# Assessing WQP API's via AOI's
- Emilio Mayorga, UW-APL. 2018-4-5
- Run with Python 2.7 using [`odm2client` conda environment](https://github.com/BiG-CZ/wshp2017_tutorial_content/blob/master/clientenvironment.yml), the one created for the [BiGCZ-ODM2 workshop in Nov. 2017](https://github.com/BiG-CZ/bigcz_wshp2017)

## Code used to calculate the area in $km^2$ of an AOI bounding box
This AOI is specified in lat-lon coordinates as `bbox = (ymin, xmin, ymax, xmax)`

In [1]:
import numpy as np
from shapely.geometry import Polygon

From https://stackoverflow.com/questions/45733838/how-to-calculate-area-of-a-polygon-with-latitude-and-longitude

In [2]:
def to_polygon_vertices(ymin, xmin, ymax, xmax):
    # list of bounding box vertices, to form a closed polygon
    box_points = [(ymin, xmin), (ymax, xmin), (ymax, xmax), (ymin, xmax), (ymin, xmin)]
    return box_points

def switch_to_xy_coordinates(coordinates):
    # returns x,y coordinates in km
    earth_radius = 6371.0  # in km
    lat_dist = np.pi * earth_radius / 180.0

    latitudes, longitudes = zip(*coordinates)
    y = (lat * lat_dist for lat in latitudes)
    x = (lon * lat_dist * np.cos(np.radians(lat)) for lat, lon in zip(latitudes, longitudes))
    return list(zip(x, y))

def compute_polygon_area(coordinates):
    # returns area in km2
    xy_coordinates = switch_to_xy_coordinates(coordinates)
    return Polygon(xy_coordinates).area

## WQP first tests
[Water Quality Portal Web Services Guide](https://www.waterqualitydata.us/webservices_documentation/)

In [3]:
from collections import OrderedDict
from StringIO import StringIO
import requests as r
import pandas as pd

In [4]:
# url = "https://www.waterqualitydata.us/data/Station/search?characteristicName=Caffeine&bBox=-92.8,44.2,-88.9,46.0&mimeType=tsv&sorted=no"
wsurl = "https://www.waterqualitydata.us/data/Station/search"

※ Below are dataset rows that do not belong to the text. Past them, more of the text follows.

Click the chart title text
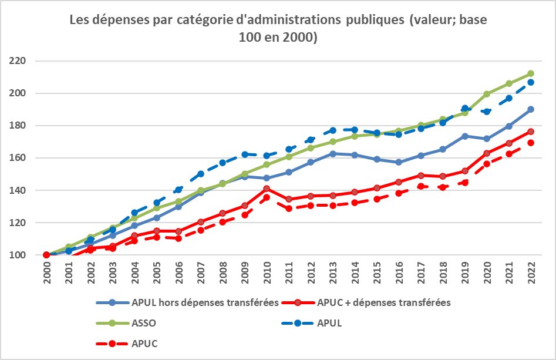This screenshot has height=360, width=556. click(x=278, y=29)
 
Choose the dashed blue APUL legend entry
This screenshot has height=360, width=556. click(x=328, y=323)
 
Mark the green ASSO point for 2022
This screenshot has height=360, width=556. click(x=530, y=73)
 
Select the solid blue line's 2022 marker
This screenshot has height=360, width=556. click(x=530, y=109)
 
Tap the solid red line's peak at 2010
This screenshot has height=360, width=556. click(x=267, y=189)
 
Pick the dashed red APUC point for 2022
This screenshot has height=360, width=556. click(x=530, y=143)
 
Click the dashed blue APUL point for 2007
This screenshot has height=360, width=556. click(x=201, y=174)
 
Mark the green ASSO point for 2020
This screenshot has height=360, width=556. click(x=486, y=94)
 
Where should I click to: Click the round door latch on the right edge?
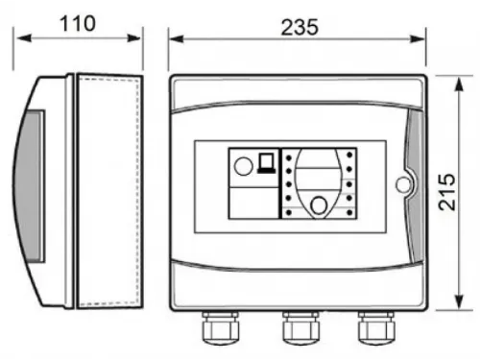click(x=403, y=181)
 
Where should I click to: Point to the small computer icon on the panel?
click(x=266, y=162)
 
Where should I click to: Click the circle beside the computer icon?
click(x=244, y=165)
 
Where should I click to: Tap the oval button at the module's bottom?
click(x=317, y=203)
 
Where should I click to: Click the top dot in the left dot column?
click(x=287, y=156)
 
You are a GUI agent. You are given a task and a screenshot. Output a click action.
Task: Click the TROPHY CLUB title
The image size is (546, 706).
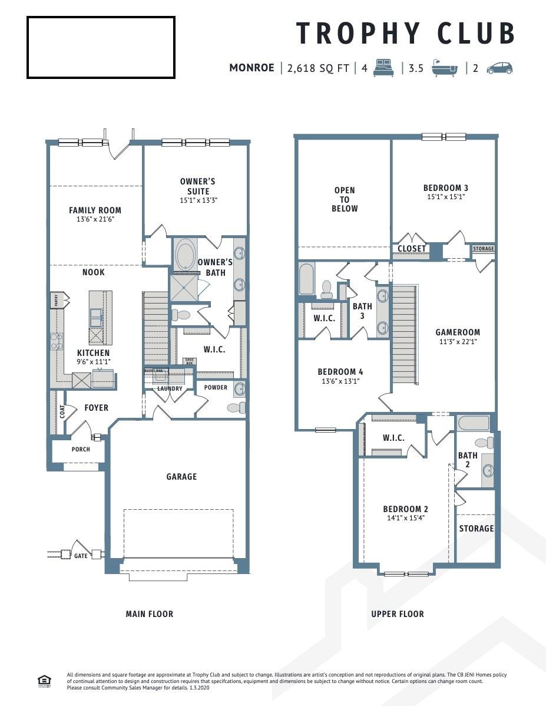(405, 33)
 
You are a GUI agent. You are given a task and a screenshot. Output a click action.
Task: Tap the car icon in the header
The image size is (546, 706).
(499, 68)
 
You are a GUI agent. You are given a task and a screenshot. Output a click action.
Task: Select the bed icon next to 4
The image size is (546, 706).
(383, 67)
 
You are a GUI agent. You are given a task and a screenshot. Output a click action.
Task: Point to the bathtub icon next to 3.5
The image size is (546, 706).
(444, 68)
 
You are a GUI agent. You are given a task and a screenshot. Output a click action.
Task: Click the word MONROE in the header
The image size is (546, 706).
(252, 68)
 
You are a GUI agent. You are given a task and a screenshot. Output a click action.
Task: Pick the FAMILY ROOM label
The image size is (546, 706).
(95, 210)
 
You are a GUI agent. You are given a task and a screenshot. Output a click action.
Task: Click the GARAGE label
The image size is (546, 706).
(181, 476)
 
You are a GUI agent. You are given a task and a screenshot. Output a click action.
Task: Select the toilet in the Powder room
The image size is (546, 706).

### Set AOI request parameters

In [5]:
# use this scheme to generate a square bounding box centered on the specified lat-lon point
# and with the specified width (in degrees)
width_deg = 1.0

latctr, lonctr = 40.1, -75.5  # just north of the Schuykil river near Philly
# latctr, lonctr = 41.1, -75.5  # 1 deg north of the above PA/DRB center point
# latctr, lonctr = 46.5, -123.0  # About halfway between Olympia, WA and Portland, OR
# latctr, lonctr = 42.0, -93.0  # Iowa
# latctr, lonctr = 30.0, -97.5  # Texas, south of Austin

In [6]:
bbox = (latctr-0.5*width_deg, lonctr-0.5*width_deg, latctr+0.5*width_deg, lonctr+0.5*width_deg)
ymin,xmin,ymax,xmax = bbox

In [7]:
print("BBOX: {0}.  AOI area: {1:.0f} km2".format(bbox, compute_polygon_area(to_polygon_vertices(*bbox))))

BBOX: (39.6, -76.0, 40.6, -75.0).  AOI area: 9457 km2


## Run WQP API calls

In [8]:
#characteristicName="Caffeine",
params = dict(
    bBox="{0:.3f},{1:.3f},{2:.3f},{3:.3f}",
    mimeType="tsv",
    sorted="no"
)

In [9]:
params['bBox'] = params['bBox'].format(xmin, ymin, xmax, ymax)

In [10]:
params

{'bBox': '-76.000,39.600,-75.000,40.600', 'mimeType': 'tsv', 'sorted': 'no'}

In [11]:
%%time
resp = r.get(wsurl, params=params)

CPU times: user 1.09 s, sys: 140 ms, total: 1.23 s
Wall time: 17.3 s


In [12]:
df = pd.read_csv(StringIO(resp.content), sep='\t')  # coerce_float=True)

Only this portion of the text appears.